Other Reddit users didn't think it was a great idea

The original post was created by Reddit user weedmaster6669 asking if any of the survivors in the world of "The Last of Us" had ever tried eating the infected. They wrote, "people eat mushrooms all the time, think about it — cannibalism aside, imagine trimming off the juicy mushroom bits from a clicker, marinading [sic] it and roasting it over an open flame." They went on to claim that because it was an apocalypse, "there's no way hundreds of people haven't tried it, right?"

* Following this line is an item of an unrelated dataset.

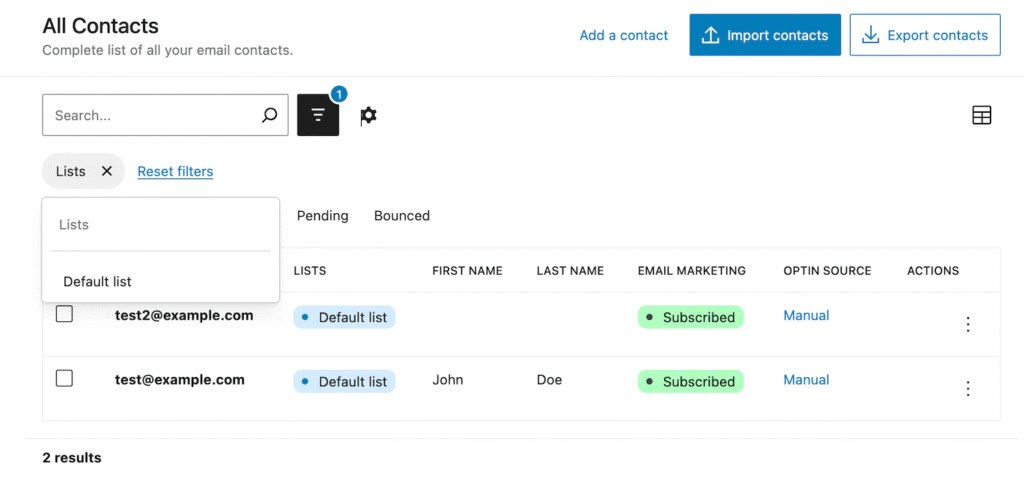
Task: Switch to the Pending tab
Action: coord(322,215)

To the shock of few, most of those in the replies didn't agree with the OP's idea. Aside from the obvious danger that would come with keeping a live Clicker around to harvest the mushrooms, many users had concerns about whether eating said mushrooms could be a vector for spreading the infection. User BananaBladeOfDoom wrote, "The cordyceps first spread through people who used the infected flour for baking. I doubt cooking is gonna do much to make it safe to consume." The cordyceps fungus was only spread through flour in the TV show, but the question of whether cooking the fungus would be enough to neutralize it is something that isn't really answered in either version of the property. Meanwhile, user supership79 wrote, "[I] doubt anyone eats any mushrooms at all in this universe."

Arguments in OP's defense

While most of the arguments against eating the fungus seem pretty sound, weedmaster6669 didn't end things there. They updated their post to offer counterarguments to many of the problems suggested by the commenters. They posited that cordyceps can only be infectious if it's alive, suggesting that making it safe to eat is simply a matter of cooking it to the appropriate temperature. "[Cordyceps is] transmitted through spores within flour[,] yes? Meaning cooking it, at least at the temperatures common for baking, will not kill it. Maybe it's like chicken[,] and you gotta cook it hotter than most other foods to make sure it's safe to eat." They went on, "[M]aybe you could salt cure it and make jerky? It all depends on how hardy the spores are."

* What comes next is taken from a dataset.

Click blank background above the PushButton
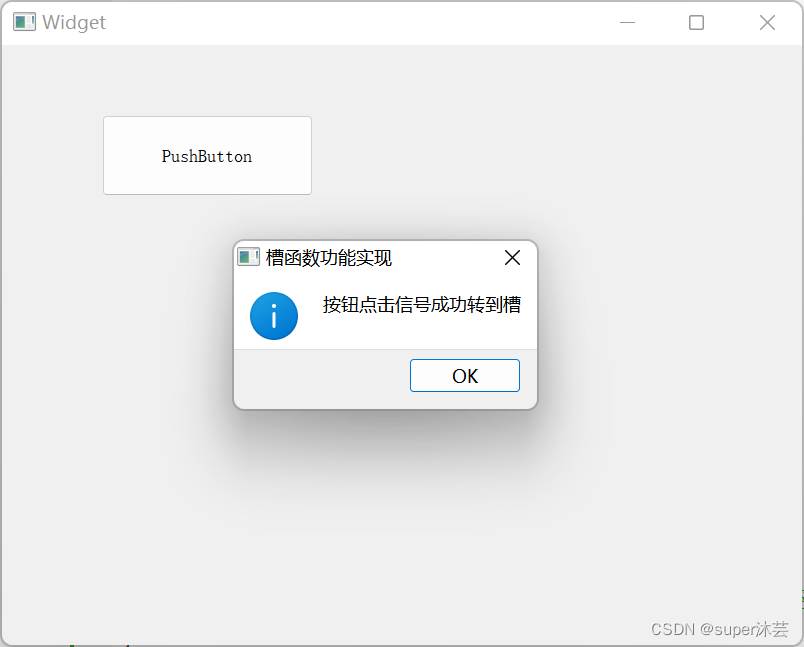 point(207,79)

They also went on to argue that the show claimed that the rising temperatures due to climate change were the reason the spores were now able to infect humans — and that freezing the fungus might make it sterile.

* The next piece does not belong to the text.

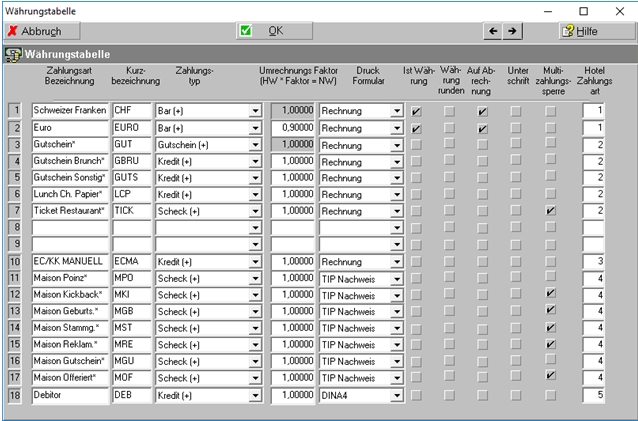This screenshot has width=638, height=421.
Task: Enable Multizahlungssperre for Maison Kickback row
Action: coord(550,294)
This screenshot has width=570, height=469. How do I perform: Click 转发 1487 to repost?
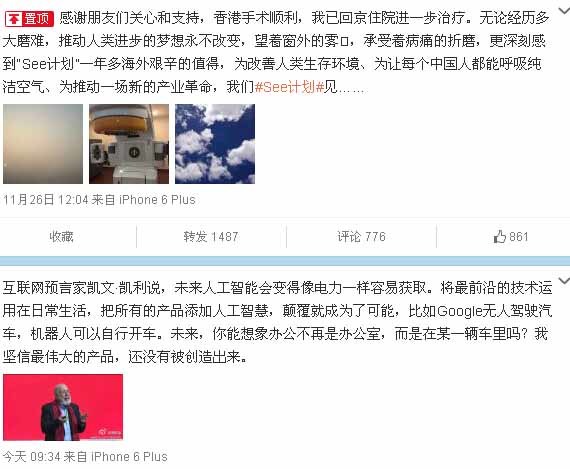[x=211, y=237]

Of course, all of this is operating under the presumption that the fungus is edible in the first place, but there is actually some evidence that might back that idea up.

People eat cordyceps in real life

The parasitic mycelia that turns people into infected in "The Last of Us" is actually based on a real life genus of fungus. There are thousands of recorded species of cordyceps in the world, and each of them survives and propagates by infecting a different species of host, (primarily ants, caterpillars, or other insects.) They infect the brains of these creatures and take control of them, forcing them to climb to the highest point they can find before the fungus fruits from the corpse of their host. This makes it so that their spores can spread as far as possible, potentially infecting the rest of the colony. But people across the globe actually do eat some of them.

Alan Bergo of Forager Chef claims that one variety of cordyceps he found in a mushroom store in San Francisco has a mild flavor, but that it finishes with a sweetness that makes it ideal for use in desserts. In fact, some varieties of cordyceps are used for their alleged medicinal properties. According to Web MD, "Cordyceps might improve immunity by stimulating cells and specific chemicals in the immune system. It might also help fight cancer cells and shrink tumor size, particularly with lung or skin cancers." The site notes that medicinal uses are for lab-grown cordyceps, which isn't technically in mushroom form.

So while the concept of eating cordyceps isn't a novel one, it's probably best not to eat the kind from "The Last of Us" except as an absolute last resort.